(Records from a dataset)
··········

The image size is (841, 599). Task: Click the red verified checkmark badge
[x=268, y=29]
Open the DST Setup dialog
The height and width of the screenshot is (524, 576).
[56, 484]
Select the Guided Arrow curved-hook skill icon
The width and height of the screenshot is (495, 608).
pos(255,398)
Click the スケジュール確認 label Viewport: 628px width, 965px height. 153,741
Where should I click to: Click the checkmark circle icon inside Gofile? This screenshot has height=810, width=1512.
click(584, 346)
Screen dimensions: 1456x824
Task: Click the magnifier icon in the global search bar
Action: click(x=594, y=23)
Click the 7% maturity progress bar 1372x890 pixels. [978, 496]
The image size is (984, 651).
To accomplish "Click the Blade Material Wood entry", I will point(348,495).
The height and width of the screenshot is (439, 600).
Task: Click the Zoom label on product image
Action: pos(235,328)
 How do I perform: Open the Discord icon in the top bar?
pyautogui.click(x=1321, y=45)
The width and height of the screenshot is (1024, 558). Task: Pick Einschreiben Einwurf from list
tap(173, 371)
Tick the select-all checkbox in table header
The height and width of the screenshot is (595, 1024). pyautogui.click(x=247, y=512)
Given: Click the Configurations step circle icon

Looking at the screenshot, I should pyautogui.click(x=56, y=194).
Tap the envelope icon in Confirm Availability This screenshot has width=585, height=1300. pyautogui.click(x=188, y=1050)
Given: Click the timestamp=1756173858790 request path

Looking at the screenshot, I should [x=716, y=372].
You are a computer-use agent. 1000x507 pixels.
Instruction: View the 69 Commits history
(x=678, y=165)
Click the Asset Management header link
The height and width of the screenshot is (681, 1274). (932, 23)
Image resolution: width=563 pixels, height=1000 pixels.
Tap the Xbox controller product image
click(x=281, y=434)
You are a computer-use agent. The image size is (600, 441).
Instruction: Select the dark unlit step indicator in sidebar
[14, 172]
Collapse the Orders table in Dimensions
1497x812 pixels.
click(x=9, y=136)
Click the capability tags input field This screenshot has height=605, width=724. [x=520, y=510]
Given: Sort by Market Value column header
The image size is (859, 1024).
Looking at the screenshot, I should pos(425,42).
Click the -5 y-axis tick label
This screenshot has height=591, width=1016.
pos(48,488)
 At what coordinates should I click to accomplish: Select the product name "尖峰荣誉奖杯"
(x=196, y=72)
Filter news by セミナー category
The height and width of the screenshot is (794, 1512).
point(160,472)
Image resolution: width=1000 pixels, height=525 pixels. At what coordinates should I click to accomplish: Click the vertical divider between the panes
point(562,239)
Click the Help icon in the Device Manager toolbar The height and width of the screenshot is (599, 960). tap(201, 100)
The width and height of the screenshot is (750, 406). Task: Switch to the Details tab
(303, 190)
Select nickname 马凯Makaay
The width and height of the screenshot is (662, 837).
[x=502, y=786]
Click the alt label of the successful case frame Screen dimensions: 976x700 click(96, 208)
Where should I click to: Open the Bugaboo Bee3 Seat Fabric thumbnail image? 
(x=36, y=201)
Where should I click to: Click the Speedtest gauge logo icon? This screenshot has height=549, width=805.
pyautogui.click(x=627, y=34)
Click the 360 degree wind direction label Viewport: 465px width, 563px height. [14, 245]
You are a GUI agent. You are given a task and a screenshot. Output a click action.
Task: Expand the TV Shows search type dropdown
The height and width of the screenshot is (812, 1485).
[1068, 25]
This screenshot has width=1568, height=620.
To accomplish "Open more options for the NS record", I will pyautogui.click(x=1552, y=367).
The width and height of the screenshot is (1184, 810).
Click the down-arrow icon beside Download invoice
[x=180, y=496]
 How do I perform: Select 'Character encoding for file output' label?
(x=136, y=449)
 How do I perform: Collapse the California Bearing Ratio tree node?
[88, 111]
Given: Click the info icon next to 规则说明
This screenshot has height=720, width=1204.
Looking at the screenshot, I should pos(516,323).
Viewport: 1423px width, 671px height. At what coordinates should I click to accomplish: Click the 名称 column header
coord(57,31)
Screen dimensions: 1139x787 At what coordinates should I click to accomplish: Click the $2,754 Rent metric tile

··········

• Task to carry out:
Please reproduce each line above exactly as written.

• Finished task:
The image size is (841, 599). Task: Click the red verified checkmark badge
[x=268, y=29]
Open the DST Setup dialog
The height and width of the screenshot is (524, 576).
[56, 484]
Select the Guided Arrow curved-hook skill icon
The width and height of the screenshot is (495, 608).
pos(255,398)
Click the スケジュール確認 label Viewport: 628px width, 965px height. 153,741
Where should I click to: Click the checkmark circle icon inside Gofile? This screenshot has height=810, width=1512.
click(584, 346)
Screen dimensions: 1456x824
Task: Click the magnifier icon in the global search bar
Action: click(x=594, y=23)
Click the 7% maturity progress bar 1372x890 pixels. [978, 496]
The image size is (984, 651).
To accomplish "Click the Blade Material Wood entry", I will point(348,495).
The height and width of the screenshot is (439, 600).
Task: Click the Zoom label on product image
Action: pos(235,328)
 How do I perform: Open the Discord icon in the top bar?
pyautogui.click(x=1321, y=45)
The width and height of the screenshot is (1024, 558). Task: Pick Einschreiben Einwurf from list
tap(173, 371)
Tick the select-all checkbox in table header
The height and width of the screenshot is (595, 1024). pyautogui.click(x=247, y=512)
Given: Click the Configurations step circle icon

Looking at the screenshot, I should pyautogui.click(x=56, y=194).
Tap the envelope icon in Confirm Availability This screenshot has width=585, height=1300. pyautogui.click(x=188, y=1050)
Given: Click the timestamp=1756173858790 request path

Looking at the screenshot, I should [x=716, y=372].
You are a computer-use agent. 1000x507 pixels.
Instruction: View the 69 Commits history
(x=678, y=165)
Click the Asset Management header link
The height and width of the screenshot is (681, 1274). (932, 23)
Image resolution: width=563 pixels, height=1000 pixels.
Tap the Xbox controller product image
click(x=281, y=434)
You are a computer-use agent. The image size is (600, 441).
Instruction: Select the dark unlit step indicator in sidebar
[14, 172]
Collapse the Orders table in Dimensions
1497x812 pixels.
click(x=9, y=136)
Click the capability tags input field This screenshot has height=605, width=724. [x=520, y=510]
Given: Sort by Market Value column header
The image size is (859, 1024).
Looking at the screenshot, I should pos(425,42).
Click the -5 y-axis tick label
This screenshot has height=591, width=1016.
pos(48,488)
 At what coordinates should I click to accomplish: Select the product name "尖峰荣誉奖杯"
(x=196, y=72)
Filter news by セミナー category
The height and width of the screenshot is (794, 1512).
point(160,472)
Image resolution: width=1000 pixels, height=525 pixels. At what coordinates should I click to accomplish: Click the vertical divider between the panes
point(562,239)
Click the Help icon in the Device Manager toolbar The height and width of the screenshot is (599, 960). tap(201, 100)
The width and height of the screenshot is (750, 406). Task: Switch to the Details tab
(303, 190)
Select nickname 马凯Makaay
The width and height of the screenshot is (662, 837).
[x=502, y=786]
Click the alt label of the successful case frame Screen dimensions: 976x700 click(96, 208)
Where should I click to: Open the Bugaboo Bee3 Seat Fabric thumbnail image? 
(x=36, y=201)
Where should I click to: Click the Speedtest gauge logo icon? This screenshot has height=549, width=805.
pyautogui.click(x=627, y=34)
Click the 360 degree wind direction label Viewport: 465px width, 563px height. [14, 245]
You are a GUI agent. You are given a task and a screenshot. Output a click action.
Task: Expand the TV Shows search type dropdown
The height and width of the screenshot is (812, 1485).
[1068, 25]
This screenshot has width=1568, height=620.
To accomplish "Open more options for the NS record", I will pyautogui.click(x=1552, y=367).
The width and height of the screenshot is (1184, 810).
Click the down-arrow icon beside Download invoice
[x=180, y=496]
 How do I perform: Select 'Character encoding for file output' label?
(x=136, y=449)
 How do I perform: Collapse the California Bearing Ratio tree node?
[88, 111]
Given: Click the info icon next to 规则说明
This screenshot has height=720, width=1204.
Looking at the screenshot, I should pos(516,323).
Viewport: 1423px width, 671px height. At what coordinates should I click to accomplish: Click the 名称 column header
coord(57,31)
Screen dimensions: 1139x787 At what coordinates should I click to accomplish: Click the $2,754 Rent metric tile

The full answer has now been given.